What you need to do>
Please return each record exactly as it stands.

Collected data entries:

*** Begin section ***

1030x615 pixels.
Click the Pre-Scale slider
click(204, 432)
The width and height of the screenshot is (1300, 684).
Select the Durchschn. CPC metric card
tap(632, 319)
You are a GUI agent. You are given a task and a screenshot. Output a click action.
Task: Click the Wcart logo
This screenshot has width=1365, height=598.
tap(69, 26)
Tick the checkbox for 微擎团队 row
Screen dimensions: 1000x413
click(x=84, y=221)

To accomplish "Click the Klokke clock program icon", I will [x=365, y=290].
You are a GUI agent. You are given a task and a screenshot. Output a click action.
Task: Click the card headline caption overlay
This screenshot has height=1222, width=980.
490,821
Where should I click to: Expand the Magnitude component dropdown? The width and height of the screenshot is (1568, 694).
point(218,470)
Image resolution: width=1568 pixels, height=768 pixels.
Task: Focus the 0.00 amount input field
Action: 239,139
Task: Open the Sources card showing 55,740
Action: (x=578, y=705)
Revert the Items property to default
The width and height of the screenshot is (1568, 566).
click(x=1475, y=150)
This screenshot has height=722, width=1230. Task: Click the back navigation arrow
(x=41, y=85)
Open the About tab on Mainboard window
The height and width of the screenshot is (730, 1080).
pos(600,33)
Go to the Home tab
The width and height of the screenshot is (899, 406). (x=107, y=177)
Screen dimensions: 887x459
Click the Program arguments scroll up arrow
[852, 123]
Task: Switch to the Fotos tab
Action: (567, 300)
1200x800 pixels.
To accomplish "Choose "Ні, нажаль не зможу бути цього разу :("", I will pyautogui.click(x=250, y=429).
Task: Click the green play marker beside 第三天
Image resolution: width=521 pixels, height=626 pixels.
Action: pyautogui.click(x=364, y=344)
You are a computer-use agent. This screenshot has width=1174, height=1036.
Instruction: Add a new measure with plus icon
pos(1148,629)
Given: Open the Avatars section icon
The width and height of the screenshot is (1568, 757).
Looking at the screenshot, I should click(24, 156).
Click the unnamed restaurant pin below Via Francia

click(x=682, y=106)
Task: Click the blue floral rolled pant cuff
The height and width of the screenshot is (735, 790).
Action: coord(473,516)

*** End section ***

Response area>
1030x615 pixels.
Click the Pre-Scale slider
click(204, 432)
The width and height of the screenshot is (1300, 684).
Select the Durchschn. CPC metric card
tap(632, 319)
You are a GUI agent. You are given a task and a screenshot. Output a click action.
Task: Click the Wcart logo
This screenshot has width=1365, height=598.
tap(69, 26)
Tick the checkbox for 微擎团队 row
Screen dimensions: 1000x413
click(x=84, y=221)

To accomplish "Click the Klokke clock program icon", I will [x=365, y=290].
You are a GUI agent. You are given a task and a screenshot. Output a click action.
Task: Click the card headline caption overlay
This screenshot has height=1222, width=980.
490,821
Where should I click to: Expand the Magnitude component dropdown? The width and height of the screenshot is (1568, 694).
point(218,470)
Image resolution: width=1568 pixels, height=768 pixels.
Task: Focus the 0.00 amount input field
Action: 239,139
Task: Open the Sources card showing 55,740
Action: (x=578, y=705)
Revert the Items property to default
The width and height of the screenshot is (1568, 566).
click(x=1475, y=150)
This screenshot has height=722, width=1230. Task: Click the back navigation arrow
(x=41, y=85)
Open the About tab on Mainboard window
The height and width of the screenshot is (730, 1080).
pos(600,33)
Go to the Home tab
The width and height of the screenshot is (899, 406). (x=107, y=177)
Screen dimensions: 887x459
Click the Program arguments scroll up arrow
[852, 123]
Task: Switch to the Fotos tab
Action: (567, 300)
1200x800 pixels.
To accomplish "Choose "Ні, нажаль не зможу бути цього разу :("", I will pyautogui.click(x=250, y=429).
Task: Click the green play marker beside 第三天
Image resolution: width=521 pixels, height=626 pixels.
Action: pyautogui.click(x=364, y=344)
You are a computer-use agent. This screenshot has width=1174, height=1036.
Instruction: Add a new measure with plus icon
pos(1148,629)
Given: Open the Avatars section icon
The width and height of the screenshot is (1568, 757).
Looking at the screenshot, I should click(24, 156).
Click the unnamed restaurant pin below Via Francia

click(x=682, y=106)
Task: Click the blue floral rolled pant cuff
The height and width of the screenshot is (735, 790).
Action: coord(473,516)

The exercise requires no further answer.